* SOURCE TEXT *
····················

The Ontario Budget and SR&ED: Important Implications (2019)

Queen's Park, Toronto, Ontario by Benson Kua. Used under CC BY-SA 2.0. Retrieved from https://commons.wikimedia.org/w/index.php?curid=10803582.
SR&ED updates from Queen’s Park (Image by Benson Kua.)


Budget season is here. Following shortly after the federal budget which announced small changes that will increase the refunds for large, profitable firms the Ontario government has made an announcement which, on face value, sounds promising. We look at the statements that are made as well as the source documents reference, to see what changes might be contemplated by both the provincial and federal governments in the coming years.

Recent History of Ontario R&D Tax Credits

Two of the major provincial “top-up” tax credits that are administered concurrently with the federal SR&ED ITC are the Ontario Innovation Tax Credit (OITC) and the Ontario Research and Development Tax Credit (ORDTC).

For those who are trying to keep track, the following announcements have been made in the last four years at the provincial level have been:

  • 2016 (Liberal, budget): reduces both tax credits
  • 2018 (Liberal, budget): makes changes to the OITC and ORDTC1
    • OITC would take into account a company’s R&D expenditures as a ratio of their gross revenue. Instead of a flat 8% rate, the changes propose a tiered rate based on the ratio of R&D expenditures to gross revenue. (Read the details in our summary.)
    • ORDTC would be increased by 2%, to 5.5%, for all eligible expenditures incurred after March 28, 2018.
    • Effective March 28, 2018. 
  • 2018 (Progressive Conservative, fall update): reverses changes from March budget
    • “Ontario will review tax support provided for research and development activity and, as such, the government will not be implementing these changes.”2
    • Announced November 15, 2018.

Ontario Budget: Protecting What Matters Most (2019)

····················

* COLLECTED DATA *
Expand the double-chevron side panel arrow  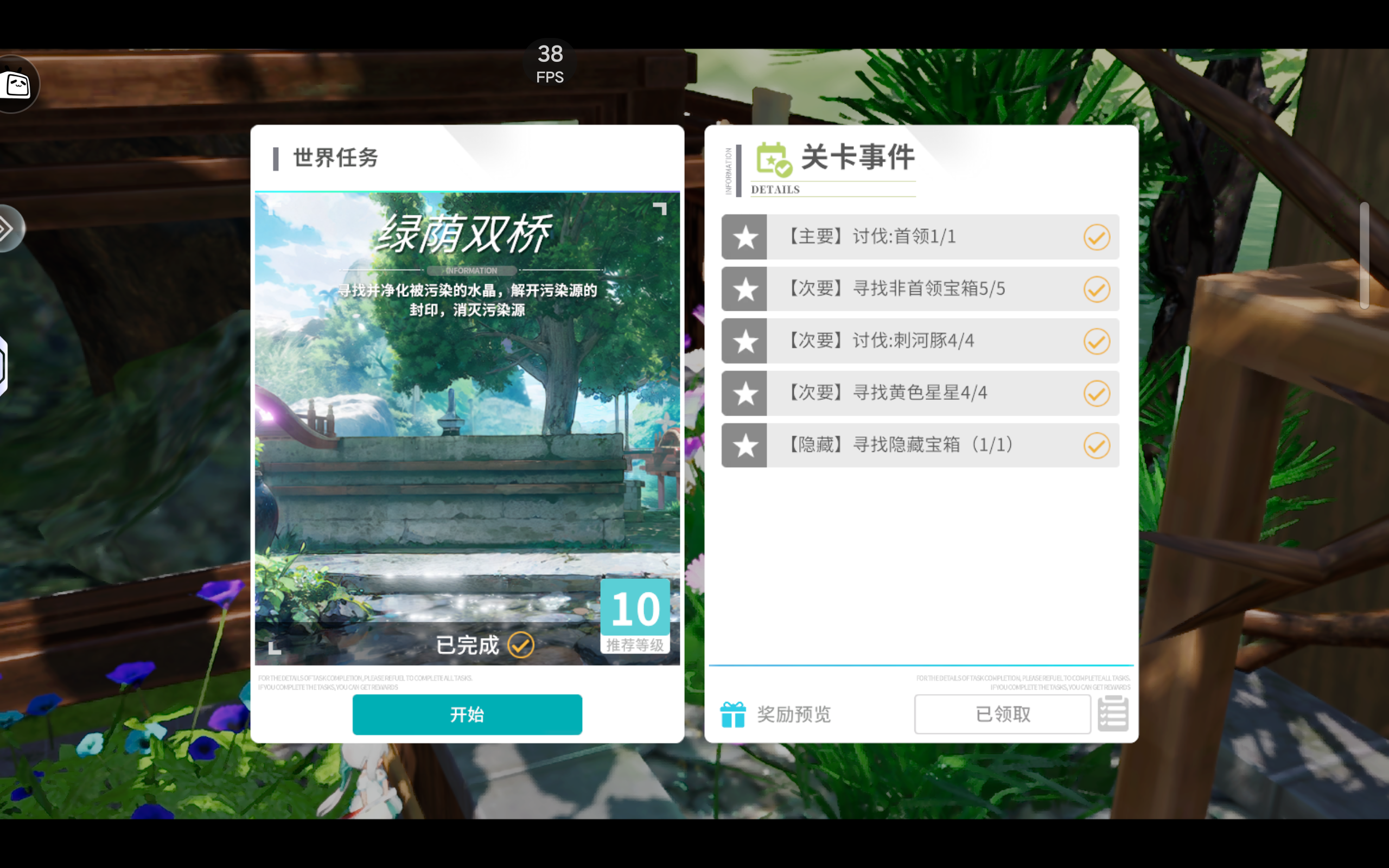8,228
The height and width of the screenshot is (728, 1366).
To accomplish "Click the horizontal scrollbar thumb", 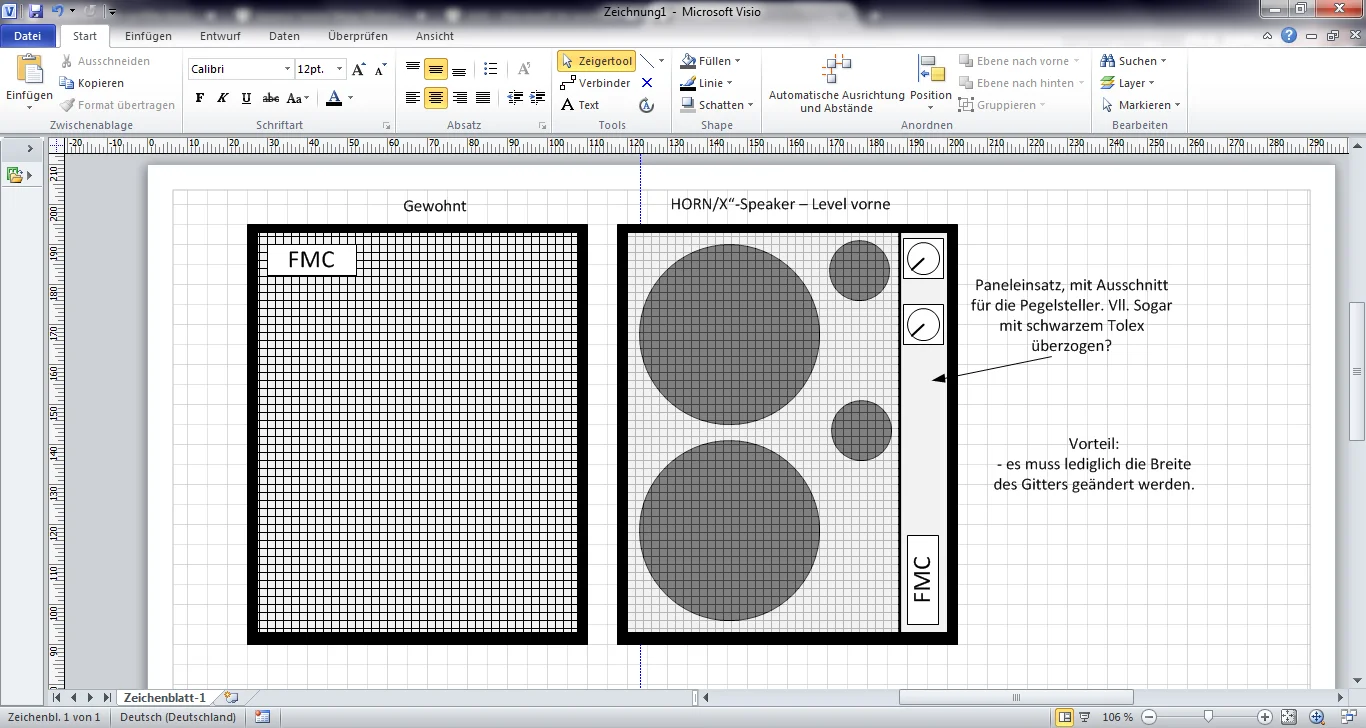I will click(1016, 698).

····················

Carry on the article about Ontario's 2019 budget and SR&ED tax credits, picking up right after its last heading, "Ontario Budget: Protecting What Matters Most (2019)".

* IN RESPONSE *
The Ontario budget was released on April 11, 2019 with the title: “Protecting What Matters Most”. The newly-elected conservative government is deciding what gets cut and what gets enhanced, all while trying to ensure that the province is “A Place To Grow”.  In the budget, the following statements were made that sounds cautiously optimistic in relation the Ontario Innovation Tax Credit (OITC) and the Ontario Research and Development Tax Credit (ORDTC):

As announced in the 2018 Ontario Economic Outlook and Fiscal Review, the Province is reviewing support provided for research and development (R&D) to ensure that it is effective and efficient. In the coming months, the government will consult with businesses and develop a plan that ensures Ontario entrepreneurs have improved access to the Province’s R&D support.

As part of this review, the Province will examine the Ontario Innovation Tax Credit (OITC), which is an eight per cent tax credit on R&D expenditures for small and medium‐sized companies, as well as other R&D tax incentives. Companies that claim the OITC may also receive the 3.5 per cent Ontario Research and Development Tax Credit (ORDTC) and an enhanced 35 per cent federal scientific research and experimental development (SR&ED) investment tax credit for the same expenditures.

The review will consider the appropriate level of R&D tax support for business, taking into account research findings on the cost and benefits of R&D tax credits. 3

While this initially seems optimistic (“improved access to the Province’s R&D support”), it’s important to look at the source document identified as the “research findings”. The document referenced is John Lester’s recent work Policy Interventions Favouring Small Business: Rationales, Results and Recommendations 4 While there is a solid argument for supporting R&D, subsidies provided to small firms are so generous that they are harming economic performance. The federal government provides a 35% tax credit for R&D performed by small firms.

This is the first warning that the report may not be favourable for the selected tax credits. As predicted, more details regarding their views of the cost-benefit of SR&ED are provided – and are not flattering:

A cost-benefit analysis of the enhanced SR&ED tax credit and IRAP indicates that in both cases the net social benefit is negative. High compliance costs and, in the case of IRAP, high administration costs, are a factor in this outcome, but the key consideration is excessive subsidization. A firm claiming the federal and provincial SR&ED tax credits would, on average, receive a 42-per-cent subsidy and those firms receiving support from IRAP could have almost 60 per cent of their project costs paid by the government. In contrast, the average subsidy rate for a large firm benefiting from federal and provincial tax credits is about 23 per cent. The case for providing extra support for R&D undertaken by small firms is weak. As suggested above, a premium could be justified by dynamic considerations or as a secondbest alternative to compensating for other externalities, but the subsidies now available still appear excessive. (p.4)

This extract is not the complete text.